TASK DESCRIPTION: Transcribe exactly, and only, the lines from the one containing "Screen dimensions: 982x552" through the last line of the data.

━━━━━━━━━━

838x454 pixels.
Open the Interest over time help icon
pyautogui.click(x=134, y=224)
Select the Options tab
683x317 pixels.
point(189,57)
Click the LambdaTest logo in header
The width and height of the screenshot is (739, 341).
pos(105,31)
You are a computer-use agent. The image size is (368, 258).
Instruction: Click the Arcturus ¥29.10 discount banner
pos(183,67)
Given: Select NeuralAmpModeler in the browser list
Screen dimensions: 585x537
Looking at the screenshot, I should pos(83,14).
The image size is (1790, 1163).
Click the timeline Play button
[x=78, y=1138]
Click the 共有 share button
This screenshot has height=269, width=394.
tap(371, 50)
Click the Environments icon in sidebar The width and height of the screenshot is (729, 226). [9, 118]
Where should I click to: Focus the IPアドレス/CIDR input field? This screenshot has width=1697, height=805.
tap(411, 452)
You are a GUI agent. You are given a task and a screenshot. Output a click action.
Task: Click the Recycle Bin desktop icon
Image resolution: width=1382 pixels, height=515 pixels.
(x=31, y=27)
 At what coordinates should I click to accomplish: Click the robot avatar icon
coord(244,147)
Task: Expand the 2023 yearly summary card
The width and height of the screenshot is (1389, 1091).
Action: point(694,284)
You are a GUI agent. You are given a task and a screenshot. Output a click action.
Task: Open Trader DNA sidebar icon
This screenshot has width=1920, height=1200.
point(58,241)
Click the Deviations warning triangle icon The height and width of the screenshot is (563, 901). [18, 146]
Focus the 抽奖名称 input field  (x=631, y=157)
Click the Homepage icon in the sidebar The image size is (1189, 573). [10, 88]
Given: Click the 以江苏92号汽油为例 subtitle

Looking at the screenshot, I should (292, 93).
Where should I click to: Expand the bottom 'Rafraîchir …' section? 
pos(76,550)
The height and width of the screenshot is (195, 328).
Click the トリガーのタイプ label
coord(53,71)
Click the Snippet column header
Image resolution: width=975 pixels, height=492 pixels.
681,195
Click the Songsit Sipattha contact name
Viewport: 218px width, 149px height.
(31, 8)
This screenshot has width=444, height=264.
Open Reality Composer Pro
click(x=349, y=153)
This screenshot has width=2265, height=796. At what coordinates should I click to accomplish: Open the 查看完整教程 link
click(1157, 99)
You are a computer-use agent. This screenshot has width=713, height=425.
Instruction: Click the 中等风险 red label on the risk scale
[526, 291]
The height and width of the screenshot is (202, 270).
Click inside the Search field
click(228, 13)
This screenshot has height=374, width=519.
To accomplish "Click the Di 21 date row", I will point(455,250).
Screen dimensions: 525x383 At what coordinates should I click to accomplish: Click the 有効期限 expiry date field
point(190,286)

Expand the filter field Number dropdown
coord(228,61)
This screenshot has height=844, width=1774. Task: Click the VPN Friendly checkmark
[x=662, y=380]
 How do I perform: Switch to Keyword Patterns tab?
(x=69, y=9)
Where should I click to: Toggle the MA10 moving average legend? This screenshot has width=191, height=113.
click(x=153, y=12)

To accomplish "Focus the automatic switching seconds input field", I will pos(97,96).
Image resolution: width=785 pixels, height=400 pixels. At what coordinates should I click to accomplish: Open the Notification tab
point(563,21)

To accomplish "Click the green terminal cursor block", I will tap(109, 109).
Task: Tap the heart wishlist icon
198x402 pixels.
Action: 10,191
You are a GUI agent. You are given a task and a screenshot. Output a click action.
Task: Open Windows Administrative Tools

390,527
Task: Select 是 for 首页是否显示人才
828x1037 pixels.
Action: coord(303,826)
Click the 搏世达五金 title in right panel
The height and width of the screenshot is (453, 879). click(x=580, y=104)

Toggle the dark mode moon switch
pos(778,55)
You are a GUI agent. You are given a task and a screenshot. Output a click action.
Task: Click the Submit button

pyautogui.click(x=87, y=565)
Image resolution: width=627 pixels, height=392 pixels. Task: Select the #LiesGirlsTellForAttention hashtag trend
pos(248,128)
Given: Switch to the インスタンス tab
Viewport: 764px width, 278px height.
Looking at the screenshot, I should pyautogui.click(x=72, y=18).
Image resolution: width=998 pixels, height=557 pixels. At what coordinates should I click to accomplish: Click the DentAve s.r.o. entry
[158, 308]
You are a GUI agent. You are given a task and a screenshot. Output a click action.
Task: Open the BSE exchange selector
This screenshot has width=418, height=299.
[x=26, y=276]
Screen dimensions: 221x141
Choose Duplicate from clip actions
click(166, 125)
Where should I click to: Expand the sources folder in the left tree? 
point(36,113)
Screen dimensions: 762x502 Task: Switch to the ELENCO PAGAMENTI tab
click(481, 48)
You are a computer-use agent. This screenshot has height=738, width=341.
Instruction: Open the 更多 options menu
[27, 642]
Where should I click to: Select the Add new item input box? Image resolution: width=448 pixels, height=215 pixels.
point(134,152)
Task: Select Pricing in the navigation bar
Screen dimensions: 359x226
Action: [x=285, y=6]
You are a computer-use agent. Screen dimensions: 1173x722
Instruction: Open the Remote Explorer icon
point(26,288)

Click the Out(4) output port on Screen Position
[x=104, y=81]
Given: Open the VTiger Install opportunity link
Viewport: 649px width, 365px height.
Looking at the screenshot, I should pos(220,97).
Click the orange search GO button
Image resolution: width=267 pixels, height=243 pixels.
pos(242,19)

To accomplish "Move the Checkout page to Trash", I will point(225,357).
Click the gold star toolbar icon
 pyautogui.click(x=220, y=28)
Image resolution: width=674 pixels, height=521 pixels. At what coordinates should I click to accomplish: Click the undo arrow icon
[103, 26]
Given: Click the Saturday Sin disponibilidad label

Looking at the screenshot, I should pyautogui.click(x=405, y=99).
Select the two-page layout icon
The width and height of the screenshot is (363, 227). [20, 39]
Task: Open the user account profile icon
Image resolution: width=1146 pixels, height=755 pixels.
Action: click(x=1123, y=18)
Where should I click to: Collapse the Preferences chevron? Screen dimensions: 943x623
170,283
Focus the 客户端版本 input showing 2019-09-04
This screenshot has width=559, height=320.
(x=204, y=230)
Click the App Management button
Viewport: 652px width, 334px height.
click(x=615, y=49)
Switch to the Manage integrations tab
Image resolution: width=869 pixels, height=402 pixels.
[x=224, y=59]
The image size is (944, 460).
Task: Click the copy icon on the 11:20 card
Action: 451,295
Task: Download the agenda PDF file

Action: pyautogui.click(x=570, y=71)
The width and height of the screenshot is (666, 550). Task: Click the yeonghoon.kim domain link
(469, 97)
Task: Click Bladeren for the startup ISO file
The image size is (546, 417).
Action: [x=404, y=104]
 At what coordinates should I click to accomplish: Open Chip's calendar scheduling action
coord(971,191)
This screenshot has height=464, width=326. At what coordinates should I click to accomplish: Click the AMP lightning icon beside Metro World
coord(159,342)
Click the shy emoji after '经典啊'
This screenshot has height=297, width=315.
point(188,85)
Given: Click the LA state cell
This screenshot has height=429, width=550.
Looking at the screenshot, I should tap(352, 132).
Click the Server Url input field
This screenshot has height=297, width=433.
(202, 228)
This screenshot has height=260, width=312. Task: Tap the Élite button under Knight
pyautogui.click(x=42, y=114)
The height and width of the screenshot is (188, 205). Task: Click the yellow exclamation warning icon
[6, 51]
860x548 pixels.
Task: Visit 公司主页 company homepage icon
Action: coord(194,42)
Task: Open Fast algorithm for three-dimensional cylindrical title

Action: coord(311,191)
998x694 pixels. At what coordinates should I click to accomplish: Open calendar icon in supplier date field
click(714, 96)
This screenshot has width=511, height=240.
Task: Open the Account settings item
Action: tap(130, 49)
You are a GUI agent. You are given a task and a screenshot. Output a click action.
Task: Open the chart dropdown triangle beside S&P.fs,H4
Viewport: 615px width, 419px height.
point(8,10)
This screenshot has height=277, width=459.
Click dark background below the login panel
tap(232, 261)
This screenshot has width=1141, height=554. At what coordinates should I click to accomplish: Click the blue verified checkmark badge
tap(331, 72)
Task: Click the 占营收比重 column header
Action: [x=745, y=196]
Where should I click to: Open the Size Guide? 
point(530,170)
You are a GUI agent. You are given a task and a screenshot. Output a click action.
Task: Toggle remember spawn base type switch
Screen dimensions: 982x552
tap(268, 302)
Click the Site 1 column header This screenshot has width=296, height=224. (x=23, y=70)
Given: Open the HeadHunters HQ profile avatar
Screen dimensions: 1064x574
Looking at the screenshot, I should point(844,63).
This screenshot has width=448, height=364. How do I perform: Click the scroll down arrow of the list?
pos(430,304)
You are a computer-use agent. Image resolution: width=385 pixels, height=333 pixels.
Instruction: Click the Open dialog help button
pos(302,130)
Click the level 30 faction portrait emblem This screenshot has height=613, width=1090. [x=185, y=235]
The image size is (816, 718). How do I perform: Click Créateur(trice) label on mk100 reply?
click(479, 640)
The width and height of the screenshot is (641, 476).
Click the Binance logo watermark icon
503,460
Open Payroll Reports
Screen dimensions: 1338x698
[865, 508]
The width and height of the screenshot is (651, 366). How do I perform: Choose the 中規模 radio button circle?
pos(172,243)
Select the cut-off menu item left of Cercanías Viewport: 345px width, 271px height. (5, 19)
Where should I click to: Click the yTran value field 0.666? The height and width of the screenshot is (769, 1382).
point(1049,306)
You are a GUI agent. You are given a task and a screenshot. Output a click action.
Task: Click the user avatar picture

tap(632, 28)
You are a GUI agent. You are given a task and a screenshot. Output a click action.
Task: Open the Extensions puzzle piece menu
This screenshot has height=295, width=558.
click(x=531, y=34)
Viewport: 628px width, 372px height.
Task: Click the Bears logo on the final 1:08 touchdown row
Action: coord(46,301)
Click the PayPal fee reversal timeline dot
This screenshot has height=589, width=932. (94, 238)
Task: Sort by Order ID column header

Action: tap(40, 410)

━━━━━━━━━━

ANSWER SPACE:
Screen dimensions: 982x552
tap(268, 302)
Click the Site 1 column header This screenshot has width=296, height=224. (x=23, y=70)
Given: Open the HeadHunters HQ profile avatar
Screen dimensions: 1064x574
Looking at the screenshot, I should point(844,63).
This screenshot has width=448, height=364. How do I perform: Click the scroll down arrow of the list?
pos(430,304)
You are a computer-use agent. Image resolution: width=385 pixels, height=333 pixels.
Instruction: Click the Open dialog help button
pos(302,130)
Click the level 30 faction portrait emblem This screenshot has height=613, width=1090. [x=185, y=235]
The image size is (816, 718). How do I perform: Click Créateur(trice) label on mk100 reply?
click(479, 640)
The width and height of the screenshot is (641, 476).
Click the Binance logo watermark icon
503,460
Open Payroll Reports
Screen dimensions: 1338x698
[865, 508]
The width and height of the screenshot is (651, 366). How do I perform: Choose the 中規模 radio button circle?
pos(172,243)
Select the cut-off menu item left of Cercanías Viewport: 345px width, 271px height. (5, 19)
Where should I click to: Click the yTran value field 0.666? The height and width of the screenshot is (769, 1382).
point(1049,306)
You are a GUI agent. You are given a task and a screenshot. Output a click action.
Task: Click the user avatar picture

tap(632, 28)
You are a GUI agent. You are given a task and a screenshot. Output a click action.
Task: Open the Extensions puzzle piece menu
This screenshot has height=295, width=558.
click(x=531, y=34)
Viewport: 628px width, 372px height.
Task: Click the Bears logo on the final 1:08 touchdown row
Action: coord(46,301)
Click the PayPal fee reversal timeline dot
This screenshot has height=589, width=932. (94, 238)
Task: Sort by Order ID column header

Action: tap(40, 410)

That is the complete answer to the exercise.